Letter by Spyropoulos Regarding Article, “Physician Alerts to Prevent Symptomatic Venous Thromboembolism in Hospitalized Patients”
To the Editor:
The article by Piazza et al published recently in Circulation found that the use of physician alerts versus a no-alert system in hospital wards did not lead to a significant reduction in symptomatic venous thromboembolic events (VTE), although it did increase the use of thromboprophylaxis.1 These results contrasted with the authors’ previous study using an electronic alert system, in which statistically significant differences were found for both increased uptake of thromboprophylaxis and decreased VTE events, favoring the intervention group.2
A careful look at the data reveals that a sizeable proportion of deep vein thrombosis (DVT) (8 of 19 events [42%] in the intervention group and 8 of 24 events [33%] in the control group) included upper-extremity disease.

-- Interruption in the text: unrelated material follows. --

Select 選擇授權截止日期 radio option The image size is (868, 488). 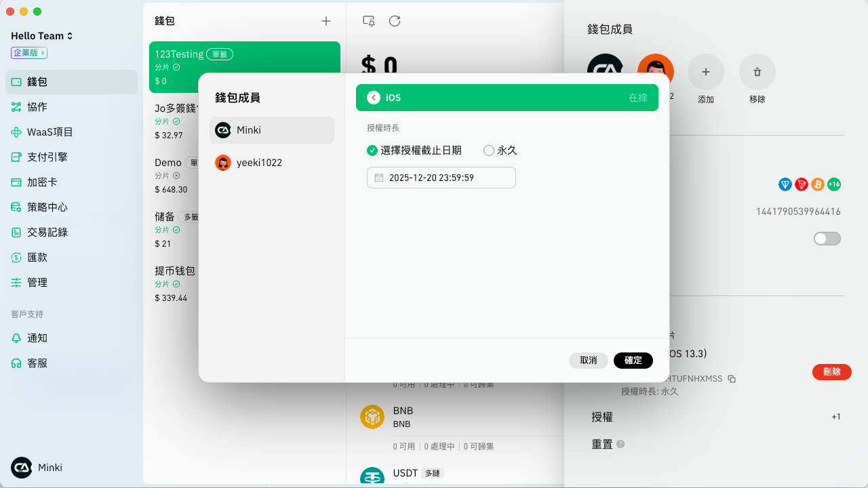pos(372,150)
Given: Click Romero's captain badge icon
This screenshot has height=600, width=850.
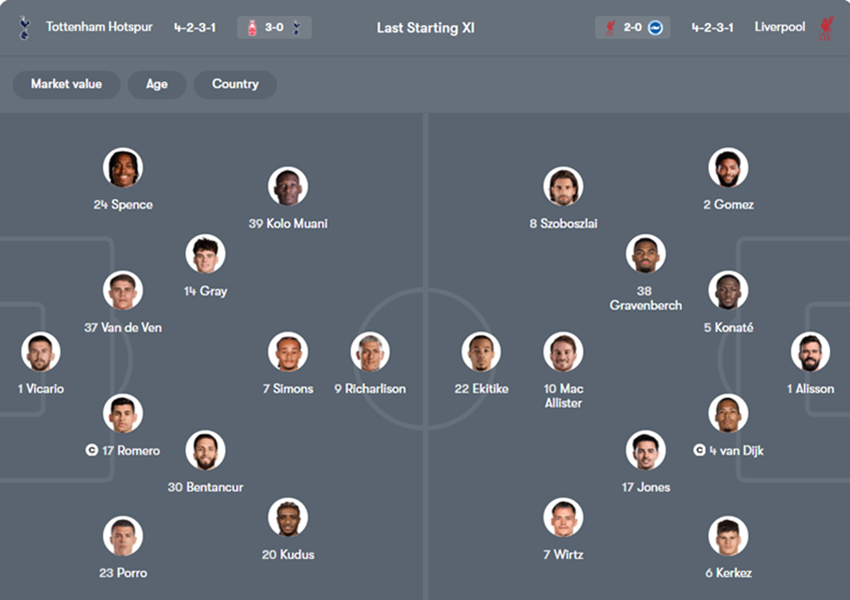Looking at the screenshot, I should tap(92, 451).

Removing upper-extremity events using a 2×2 design does not change the results appreciably (1.94% versus 2.63%, relative risk 0.74 [95% confidence interval 0.44 to 1.24]). However, despite these results, the inclusion of upper-extremity disease in VTE outcome events reveals a potential methodological flaw.

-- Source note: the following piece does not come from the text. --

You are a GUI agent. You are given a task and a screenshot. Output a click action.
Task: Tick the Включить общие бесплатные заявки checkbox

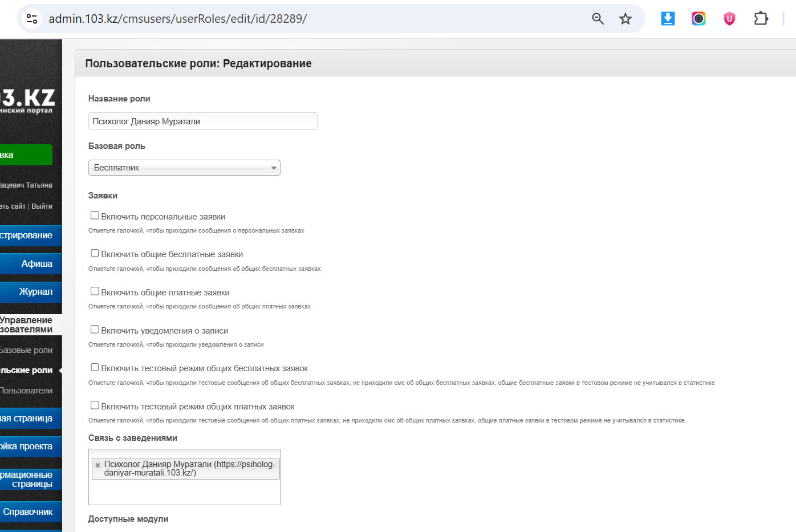click(95, 253)
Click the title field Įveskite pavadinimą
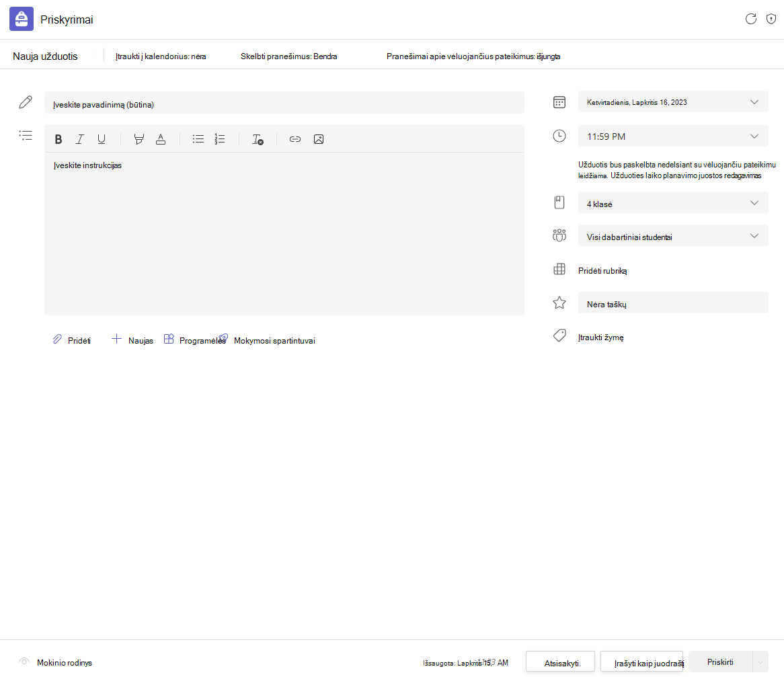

The distinction of upper-extremity versus lower-extremity DVT is an important one, and the decision to include upper-extremity disease in the design of intervention studies on thromboprophylaxis has important methodological consequences. It is well established that the pathophysiology of upper-extremity versus lower-extremity DVT is quite different.3 In addition, although the natural history of lower-extremity DVT is well established in the surgical patient (less so in the medical patient), the natural history and risk of embolization of upper-extremity DVT is a matter of debate.4 Most importantly, whereas the use of mechanical or pharmacological methods of thromboprophylaxis has established efficacy for the prevention of lower-extremity DVT and pulmonary embolism (depending on patient and prophylaxis type), the use of these methods in preventing upper-extremity disease is unknown or uncertain.5
It is possible that the magnitude of the effect of thromboprophylaxis was underestimated in the study design used by Piazza et al. Because upper-extremity DVT constituted a sizeable proportion of the overall VTE events, the use of any thromboprophylactic intervention would not have decreased the risk of upper-extremity disease in this (mostly cancer) patient population because of the fact that the use of thromboprophylaxis has not been conclusively shown to be efficacious in preventing upper-extremity DVT. In addition, close inspection of the events based on the previous weighted risk score by Kucher et al reveals that more than half of the events (32 of 62) in the intervention group and nearly one third of events (33 of 103) in the control group consisted of DVT of the arms, also calling into question the value of that particular intervention and the VTE risk score on which that intervention was based.2
It is the opinion of this author that the design of thromboprophylactic intervention studies and VTE risk scores and analyses derived from them should be based on definitions of VTE outcomes that explicitly exclude upper-extremity DVT, because of the differences in the pathophysiology and natural history of disease between upper- and lower-extremity DVT and the uncertainty of thromboprophylactic measures in the setting of upper-extremity disease. This opinion is also shared by the Joint Commission as it considers the removal of upper-extremity DVT in the definitions of (potentially) preventable hospital-acquired DVT.
Piazza G, Rosenbaum EJ, Pendergast W, Jacobson JO, Pendleton RC, McLaren GD, Elliott CG, Stevens SM, Patton WF, Dabbagh O, Paterno MD, Catapane E, Li Z, Goldhaber SZ. Physician alerts to prevent symptomatic venous thromboembolism in hospitalized patients. Circulation. 2009; 119: 2196–2201.